(Element lookup data)
○ ○ ○ ○ ○ ○ ○
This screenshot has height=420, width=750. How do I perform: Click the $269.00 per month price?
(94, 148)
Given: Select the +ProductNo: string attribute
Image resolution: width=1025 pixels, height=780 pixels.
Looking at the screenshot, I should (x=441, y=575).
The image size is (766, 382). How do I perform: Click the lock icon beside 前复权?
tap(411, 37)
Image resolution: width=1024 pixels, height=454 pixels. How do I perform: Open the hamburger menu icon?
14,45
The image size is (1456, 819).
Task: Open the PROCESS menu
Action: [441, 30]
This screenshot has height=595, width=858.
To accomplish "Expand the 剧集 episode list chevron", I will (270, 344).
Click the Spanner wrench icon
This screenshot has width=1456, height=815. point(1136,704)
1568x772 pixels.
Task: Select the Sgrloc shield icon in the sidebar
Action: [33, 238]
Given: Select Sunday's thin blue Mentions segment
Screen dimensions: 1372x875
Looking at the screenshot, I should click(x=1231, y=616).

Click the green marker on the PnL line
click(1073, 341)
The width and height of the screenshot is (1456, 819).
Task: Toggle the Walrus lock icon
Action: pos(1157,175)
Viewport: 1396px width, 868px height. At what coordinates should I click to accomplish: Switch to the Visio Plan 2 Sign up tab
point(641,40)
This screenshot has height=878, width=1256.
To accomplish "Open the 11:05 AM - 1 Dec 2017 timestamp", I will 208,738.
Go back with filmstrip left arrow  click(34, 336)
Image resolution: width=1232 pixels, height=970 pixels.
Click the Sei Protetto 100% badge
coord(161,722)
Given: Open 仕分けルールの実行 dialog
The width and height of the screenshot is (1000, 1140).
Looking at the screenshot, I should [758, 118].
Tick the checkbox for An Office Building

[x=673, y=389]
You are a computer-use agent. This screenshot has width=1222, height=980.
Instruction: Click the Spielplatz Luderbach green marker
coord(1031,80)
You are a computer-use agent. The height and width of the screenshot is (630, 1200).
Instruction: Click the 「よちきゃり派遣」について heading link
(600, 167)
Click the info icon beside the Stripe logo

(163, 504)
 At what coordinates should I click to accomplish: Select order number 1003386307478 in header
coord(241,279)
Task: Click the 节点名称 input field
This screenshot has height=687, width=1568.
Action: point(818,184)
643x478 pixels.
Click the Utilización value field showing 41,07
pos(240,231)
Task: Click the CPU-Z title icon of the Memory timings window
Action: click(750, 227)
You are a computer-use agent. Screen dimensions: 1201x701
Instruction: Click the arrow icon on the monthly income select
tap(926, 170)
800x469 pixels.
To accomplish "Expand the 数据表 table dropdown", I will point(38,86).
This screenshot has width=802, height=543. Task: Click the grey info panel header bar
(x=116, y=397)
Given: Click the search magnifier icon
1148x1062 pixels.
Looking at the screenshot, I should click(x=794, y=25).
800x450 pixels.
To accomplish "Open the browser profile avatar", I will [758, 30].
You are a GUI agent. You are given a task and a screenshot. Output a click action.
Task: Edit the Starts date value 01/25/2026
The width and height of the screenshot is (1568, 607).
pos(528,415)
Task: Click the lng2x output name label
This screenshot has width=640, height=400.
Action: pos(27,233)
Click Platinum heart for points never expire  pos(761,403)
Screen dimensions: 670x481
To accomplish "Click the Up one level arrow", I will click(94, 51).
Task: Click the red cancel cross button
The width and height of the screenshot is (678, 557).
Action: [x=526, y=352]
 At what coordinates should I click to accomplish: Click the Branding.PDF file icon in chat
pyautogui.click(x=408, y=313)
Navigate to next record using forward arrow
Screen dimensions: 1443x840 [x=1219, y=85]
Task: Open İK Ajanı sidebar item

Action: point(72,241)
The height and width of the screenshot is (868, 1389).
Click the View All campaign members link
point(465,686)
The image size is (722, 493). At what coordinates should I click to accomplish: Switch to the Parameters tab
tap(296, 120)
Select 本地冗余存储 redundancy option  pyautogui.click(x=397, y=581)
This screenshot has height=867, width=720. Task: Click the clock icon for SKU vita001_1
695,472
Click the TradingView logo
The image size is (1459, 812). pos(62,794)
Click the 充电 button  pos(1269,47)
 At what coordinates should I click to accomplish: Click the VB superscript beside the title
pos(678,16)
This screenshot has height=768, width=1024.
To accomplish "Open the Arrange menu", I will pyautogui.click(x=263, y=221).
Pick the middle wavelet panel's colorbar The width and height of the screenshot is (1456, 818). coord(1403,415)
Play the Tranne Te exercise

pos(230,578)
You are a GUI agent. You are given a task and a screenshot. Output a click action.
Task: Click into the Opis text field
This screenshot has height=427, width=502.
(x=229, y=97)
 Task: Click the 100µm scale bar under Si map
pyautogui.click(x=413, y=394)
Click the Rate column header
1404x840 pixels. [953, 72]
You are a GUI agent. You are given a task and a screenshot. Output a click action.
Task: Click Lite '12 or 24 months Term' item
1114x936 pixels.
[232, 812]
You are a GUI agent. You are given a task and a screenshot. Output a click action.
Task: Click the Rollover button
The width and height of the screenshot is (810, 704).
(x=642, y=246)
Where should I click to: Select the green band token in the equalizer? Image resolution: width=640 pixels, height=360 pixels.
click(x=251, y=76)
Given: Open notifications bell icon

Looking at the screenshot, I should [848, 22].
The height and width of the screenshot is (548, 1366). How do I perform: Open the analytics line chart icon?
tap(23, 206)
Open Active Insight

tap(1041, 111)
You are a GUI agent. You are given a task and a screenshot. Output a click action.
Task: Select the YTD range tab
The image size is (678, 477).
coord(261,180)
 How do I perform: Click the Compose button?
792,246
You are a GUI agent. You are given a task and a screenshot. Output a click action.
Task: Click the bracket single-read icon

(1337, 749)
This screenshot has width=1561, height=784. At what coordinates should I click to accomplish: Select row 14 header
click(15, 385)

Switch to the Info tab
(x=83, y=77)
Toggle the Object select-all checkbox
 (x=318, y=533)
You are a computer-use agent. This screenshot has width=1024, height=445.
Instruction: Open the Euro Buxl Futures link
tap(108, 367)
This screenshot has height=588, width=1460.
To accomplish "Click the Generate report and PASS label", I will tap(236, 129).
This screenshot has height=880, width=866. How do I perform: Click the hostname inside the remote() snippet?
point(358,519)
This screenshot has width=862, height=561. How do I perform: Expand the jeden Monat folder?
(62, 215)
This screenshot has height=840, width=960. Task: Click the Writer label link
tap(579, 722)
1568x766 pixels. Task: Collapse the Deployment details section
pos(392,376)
○ ○ ○ ○ ○ ○ ○
• [PROMPT]:
Write out all of the data above word for word.

• [TASK RESULT]:
This screenshot has height=420, width=750. How do I perform: Click the $269.00 per month price?
(94, 148)
Given: Select the +ProductNo: string attribute
Image resolution: width=1025 pixels, height=780 pixels.
Looking at the screenshot, I should (x=441, y=575).
The image size is (766, 382). How do I perform: Click the lock icon beside 前复权?
tap(411, 37)
Image resolution: width=1024 pixels, height=454 pixels. How do I perform: Open the hamburger menu icon?
14,45
The image size is (1456, 819).
Task: Open the PROCESS menu
Action: [441, 30]
This screenshot has height=595, width=858.
To accomplish "Expand the 剧集 episode list chevron", I will (270, 344).
Click the Spanner wrench icon
This screenshot has width=1456, height=815. point(1136,704)
1568x772 pixels.
Task: Select the Sgrloc shield icon in the sidebar
Action: [33, 238]
Given: Select Sunday's thin blue Mentions segment
Screen dimensions: 1372x875
Looking at the screenshot, I should click(x=1231, y=616).

Click the green marker on the PnL line
click(1073, 341)
The width and height of the screenshot is (1456, 819).
Task: Toggle the Walrus lock icon
Action: pos(1157,175)
Viewport: 1396px width, 868px height. At what coordinates should I click to accomplish: Switch to the Visio Plan 2 Sign up tab
point(641,40)
This screenshot has height=878, width=1256.
To accomplish "Open the 11:05 AM - 1 Dec 2017 timestamp", I will 208,738.
Go back with filmstrip left arrow  click(34, 336)
Image resolution: width=1232 pixels, height=970 pixels.
Click the Sei Protetto 100% badge
coord(161,722)
Given: Open 仕分けルールの実行 dialog
The width and height of the screenshot is (1000, 1140).
Looking at the screenshot, I should [758, 118].
Tick the checkbox for An Office Building

[x=673, y=389]
You are a computer-use agent. This screenshot has width=1222, height=980.
Instruction: Click the Spielplatz Luderbach green marker
coord(1031,80)
You are a computer-use agent. The height and width of the screenshot is (630, 1200).
Instruction: Click the 「よちきゃり派遣」について heading link
(600, 167)
Click the info icon beside the Stripe logo

(163, 504)
 At what coordinates should I click to accomplish: Select order number 1003386307478 in header
coord(241,279)
Task: Click the 节点名称 input field
This screenshot has height=687, width=1568.
Action: point(818,184)
643x478 pixels.
Click the Utilización value field showing 41,07
pos(240,231)
Task: Click the CPU-Z title icon of the Memory timings window
Action: click(750, 227)
You are a computer-use agent. Screen dimensions: 1201x701
Instruction: Click the arrow icon on the monthly income select
tap(926, 170)
800x469 pixels.
To accomplish "Expand the 数据表 table dropdown", I will point(38,86).
This screenshot has width=802, height=543. Task: Click the grey info panel header bar
(x=116, y=397)
Given: Click the search magnifier icon
1148x1062 pixels.
Looking at the screenshot, I should click(x=794, y=25).
800x450 pixels.
To accomplish "Open the browser profile avatar", I will [758, 30].
You are a GUI agent. You are given a task and a screenshot. Output a click action.
Task: Edit the Starts date value 01/25/2026
The width and height of the screenshot is (1568, 607).
pos(528,415)
Task: Click the lng2x output name label
This screenshot has width=640, height=400.
Action: pos(27,233)
Click Platinum heart for points never expire  pos(761,403)
Screen dimensions: 670x481
To accomplish "Click the Up one level arrow", I will click(94, 51).
Task: Click the red cancel cross button
The width and height of the screenshot is (678, 557).
Action: [x=526, y=352]
 At what coordinates should I click to accomplish: Click the Branding.PDF file icon in chat
pyautogui.click(x=408, y=313)
Navigate to next record using forward arrow
Screen dimensions: 1443x840 [x=1219, y=85]
Task: Open İK Ajanı sidebar item

Action: point(72,241)
The height and width of the screenshot is (868, 1389).
Click the View All campaign members link
point(465,686)
The image size is (722, 493). At what coordinates should I click to accomplish: Switch to the Parameters tab
tap(296, 120)
Select 本地冗余存储 redundancy option  pyautogui.click(x=397, y=581)
This screenshot has height=867, width=720. Task: Click the clock icon for SKU vita001_1
695,472
Click the TradingView logo
The image size is (1459, 812). pos(62,794)
Click the 充电 button  pos(1269,47)
 At what coordinates should I click to accomplish: Click the VB superscript beside the title
pos(678,16)
This screenshot has height=768, width=1024.
To accomplish "Open the Arrange menu", I will pyautogui.click(x=263, y=221).
Pick the middle wavelet panel's colorbar The width and height of the screenshot is (1456, 818). coord(1403,415)
Play the Tranne Te exercise

pos(230,578)
You are a GUI agent. You are given a task and a screenshot. Output a click action.
Task: Click into the Opis text field
This screenshot has height=427, width=502.
(x=229, y=97)
 Task: Click the 100µm scale bar under Si map
pyautogui.click(x=413, y=394)
Click the Rate column header
1404x840 pixels. [953, 72]
You are a GUI agent. You are given a task and a screenshot. Output a click action.
Task: Click Lite '12 or 24 months Term' item
1114x936 pixels.
[232, 812]
You are a GUI agent. You are given a task and a screenshot. Output a click action.
Task: Click the Rollover button
The width and height of the screenshot is (810, 704).
(x=642, y=246)
Where should I click to: Select the green band token in the equalizer? Image resolution: width=640 pixels, height=360 pixels.
click(x=251, y=76)
Given: Open notifications bell icon

Looking at the screenshot, I should [848, 22].
The height and width of the screenshot is (548, 1366). How do I perform: Open the analytics line chart icon?
tap(23, 206)
Open Active Insight

tap(1041, 111)
You are a GUI agent. You are given a task and a screenshot. Output a click action.
Task: Select the YTD range tab
The image size is (678, 477).
coord(261,180)
 How do I perform: Click the Compose button?
792,246
You are a GUI agent. You are given a task and a screenshot. Output a click action.
Task: Click the bracket single-read icon

(1337, 749)
This screenshot has width=1561, height=784. At what coordinates should I click to accomplish: Select row 14 header
click(15, 385)

Switch to the Info tab
(x=83, y=77)
Toggle the Object select-all checkbox
 (x=318, y=533)
You are a computer-use agent. This screenshot has width=1024, height=445.
Instruction: Open the Euro Buxl Futures link
tap(108, 367)
This screenshot has height=588, width=1460.
To accomplish "Click the Generate report and PASS label", I will tap(236, 129).
This screenshot has height=880, width=866. How do I perform: Click the hostname inside the remote() snippet?
point(358,519)
This screenshot has width=862, height=561. How do I perform: Expand the jeden Monat folder?
(62, 215)
This screenshot has height=840, width=960. Task: Click the Writer label link
tap(579, 722)
1568x766 pixels. Task: Collapse the Deployment details section
pos(392,376)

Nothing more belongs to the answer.